Assistant Secretary and Director of Law and Taxation
(860) 242-0761
ANDERSEN GROUP ANNOUNCES EXTENSION OF
PROGRAM TO EXCHANGE DEBENTURES
Bloomfield, CT, February 19, 1998 -- Andersen Group, Inc. (NASDAQ: ANDR)
announced today the extension of the Exchange Offer for its 10 1/2% Convertible
Subordinated Debentures due 2002 (the "Debentures").
Pursuant to the terms of the Exchange Offer, the Company is offering to
exchange $1,000.00 principal amount of new 10 1/2% Convertible Subordinated
Debentures due 2007 and $10.00 cash for each $1,000.00 principal amount of the
currently outstanding Debentures.
The Exchange Offer for the Debentures was originally scheduled to expire on
February 19, 1998; however it has now been extended so that it will expire at
5:00 p.m., Eastern Standard Time, on February 25, 1998.
The Exchange Agent for the offering is The Chase Manhattan Bank. For
further information concerning procedures for tendering the Debentures, please
contact Mr. Kevin Young at the Exchange Agent at (212) 946-7046 or Mr. Franklin
R. Stoner at the Company at (860) 242-0761.

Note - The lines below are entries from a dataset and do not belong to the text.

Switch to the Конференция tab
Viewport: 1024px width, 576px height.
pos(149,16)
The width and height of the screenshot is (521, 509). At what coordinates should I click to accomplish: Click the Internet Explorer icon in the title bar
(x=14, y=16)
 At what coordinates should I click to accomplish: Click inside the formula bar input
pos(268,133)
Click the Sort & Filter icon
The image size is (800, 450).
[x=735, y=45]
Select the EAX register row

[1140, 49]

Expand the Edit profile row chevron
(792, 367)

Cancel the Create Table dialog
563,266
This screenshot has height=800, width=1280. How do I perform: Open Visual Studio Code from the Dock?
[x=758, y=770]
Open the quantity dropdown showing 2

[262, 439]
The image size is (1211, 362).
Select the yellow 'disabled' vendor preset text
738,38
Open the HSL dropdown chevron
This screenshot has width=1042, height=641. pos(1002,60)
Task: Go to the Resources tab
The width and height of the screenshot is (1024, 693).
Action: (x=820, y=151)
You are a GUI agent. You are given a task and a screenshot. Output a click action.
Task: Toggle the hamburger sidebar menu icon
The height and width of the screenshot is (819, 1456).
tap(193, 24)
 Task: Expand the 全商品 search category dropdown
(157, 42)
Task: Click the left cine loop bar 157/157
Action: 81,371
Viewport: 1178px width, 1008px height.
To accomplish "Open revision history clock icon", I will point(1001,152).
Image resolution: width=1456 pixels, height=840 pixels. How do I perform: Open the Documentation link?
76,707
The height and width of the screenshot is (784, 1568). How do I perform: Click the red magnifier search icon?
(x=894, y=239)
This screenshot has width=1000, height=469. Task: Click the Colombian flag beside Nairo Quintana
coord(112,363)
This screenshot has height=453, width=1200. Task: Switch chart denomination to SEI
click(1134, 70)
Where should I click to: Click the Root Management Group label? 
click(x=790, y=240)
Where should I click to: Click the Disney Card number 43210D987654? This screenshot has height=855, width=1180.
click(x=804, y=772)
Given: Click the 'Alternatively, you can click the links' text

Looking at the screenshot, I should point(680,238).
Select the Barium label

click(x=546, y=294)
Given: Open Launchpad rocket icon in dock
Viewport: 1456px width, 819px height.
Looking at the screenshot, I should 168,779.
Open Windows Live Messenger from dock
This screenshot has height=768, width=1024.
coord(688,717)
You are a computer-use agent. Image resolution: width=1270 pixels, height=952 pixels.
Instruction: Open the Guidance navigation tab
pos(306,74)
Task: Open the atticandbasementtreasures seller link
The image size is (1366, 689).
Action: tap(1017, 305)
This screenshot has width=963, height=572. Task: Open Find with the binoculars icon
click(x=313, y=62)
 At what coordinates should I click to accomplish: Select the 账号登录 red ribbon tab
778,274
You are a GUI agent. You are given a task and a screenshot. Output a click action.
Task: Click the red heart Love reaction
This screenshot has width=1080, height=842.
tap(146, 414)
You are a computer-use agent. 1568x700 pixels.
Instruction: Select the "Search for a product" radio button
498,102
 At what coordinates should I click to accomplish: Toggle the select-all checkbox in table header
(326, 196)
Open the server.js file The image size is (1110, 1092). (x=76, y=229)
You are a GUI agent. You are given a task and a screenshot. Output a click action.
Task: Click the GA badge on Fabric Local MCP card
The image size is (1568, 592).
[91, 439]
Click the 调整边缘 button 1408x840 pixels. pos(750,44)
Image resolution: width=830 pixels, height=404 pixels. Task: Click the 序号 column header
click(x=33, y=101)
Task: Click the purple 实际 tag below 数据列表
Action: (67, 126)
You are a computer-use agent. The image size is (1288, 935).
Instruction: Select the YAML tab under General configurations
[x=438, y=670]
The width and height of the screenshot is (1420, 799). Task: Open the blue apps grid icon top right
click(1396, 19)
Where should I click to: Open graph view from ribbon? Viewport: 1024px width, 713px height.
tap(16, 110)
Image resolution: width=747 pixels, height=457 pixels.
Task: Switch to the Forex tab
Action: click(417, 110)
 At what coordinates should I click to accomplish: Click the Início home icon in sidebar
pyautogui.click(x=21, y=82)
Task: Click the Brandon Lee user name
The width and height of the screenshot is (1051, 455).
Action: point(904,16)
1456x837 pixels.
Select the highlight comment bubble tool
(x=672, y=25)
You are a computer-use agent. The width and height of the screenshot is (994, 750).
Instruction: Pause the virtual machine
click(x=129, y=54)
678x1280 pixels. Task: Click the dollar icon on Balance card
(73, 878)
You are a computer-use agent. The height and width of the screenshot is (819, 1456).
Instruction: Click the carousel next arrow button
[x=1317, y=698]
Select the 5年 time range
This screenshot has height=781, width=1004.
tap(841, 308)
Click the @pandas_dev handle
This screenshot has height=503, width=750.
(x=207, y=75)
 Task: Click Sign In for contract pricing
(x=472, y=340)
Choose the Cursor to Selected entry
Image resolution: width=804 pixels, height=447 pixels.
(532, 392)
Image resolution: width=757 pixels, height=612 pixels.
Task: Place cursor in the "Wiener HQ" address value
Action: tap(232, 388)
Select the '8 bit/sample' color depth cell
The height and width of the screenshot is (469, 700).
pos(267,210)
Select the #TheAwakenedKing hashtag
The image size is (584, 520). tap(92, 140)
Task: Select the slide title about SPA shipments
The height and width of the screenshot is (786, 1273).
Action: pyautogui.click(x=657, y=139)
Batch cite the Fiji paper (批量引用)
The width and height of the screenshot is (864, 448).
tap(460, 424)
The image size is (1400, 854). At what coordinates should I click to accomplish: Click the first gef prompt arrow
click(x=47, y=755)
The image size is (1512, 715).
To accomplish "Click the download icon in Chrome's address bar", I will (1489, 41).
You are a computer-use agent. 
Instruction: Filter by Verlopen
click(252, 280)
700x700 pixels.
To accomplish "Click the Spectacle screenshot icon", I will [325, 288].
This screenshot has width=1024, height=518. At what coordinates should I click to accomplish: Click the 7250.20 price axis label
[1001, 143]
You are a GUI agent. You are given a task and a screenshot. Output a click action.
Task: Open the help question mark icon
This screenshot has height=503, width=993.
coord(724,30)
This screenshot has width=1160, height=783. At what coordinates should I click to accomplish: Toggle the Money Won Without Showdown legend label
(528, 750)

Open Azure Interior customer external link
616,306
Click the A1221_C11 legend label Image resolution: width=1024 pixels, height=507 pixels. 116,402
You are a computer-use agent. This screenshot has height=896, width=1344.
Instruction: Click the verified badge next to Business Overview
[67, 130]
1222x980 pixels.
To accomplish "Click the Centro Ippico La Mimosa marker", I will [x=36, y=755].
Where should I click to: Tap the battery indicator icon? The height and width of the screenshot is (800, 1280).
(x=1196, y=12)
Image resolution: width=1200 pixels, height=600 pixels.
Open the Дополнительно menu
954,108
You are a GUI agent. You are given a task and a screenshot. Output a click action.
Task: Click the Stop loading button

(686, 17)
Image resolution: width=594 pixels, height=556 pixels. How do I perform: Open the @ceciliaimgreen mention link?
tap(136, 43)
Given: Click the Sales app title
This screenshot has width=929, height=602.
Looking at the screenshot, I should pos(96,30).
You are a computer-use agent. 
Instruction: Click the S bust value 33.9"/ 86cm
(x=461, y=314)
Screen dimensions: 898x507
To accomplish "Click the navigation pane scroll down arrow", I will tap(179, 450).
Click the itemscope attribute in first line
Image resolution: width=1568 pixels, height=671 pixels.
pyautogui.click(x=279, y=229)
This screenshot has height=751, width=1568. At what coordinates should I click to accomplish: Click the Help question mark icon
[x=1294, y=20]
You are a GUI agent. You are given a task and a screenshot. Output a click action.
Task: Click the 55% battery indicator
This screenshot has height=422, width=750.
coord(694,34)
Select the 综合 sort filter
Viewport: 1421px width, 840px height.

Andersen Group, Inc. is a diversified holding company with subsidiaries
that manufacture electronic connectors and components, precious metal materials
and ultrasonic cleaning systems and processing equipment. It also holds a
variety of other investments, including a portfolio of Russian and Eastern
European securities, common stock of certain financial institutions, and an
investment that is involved in developing data transmission networks in Russia.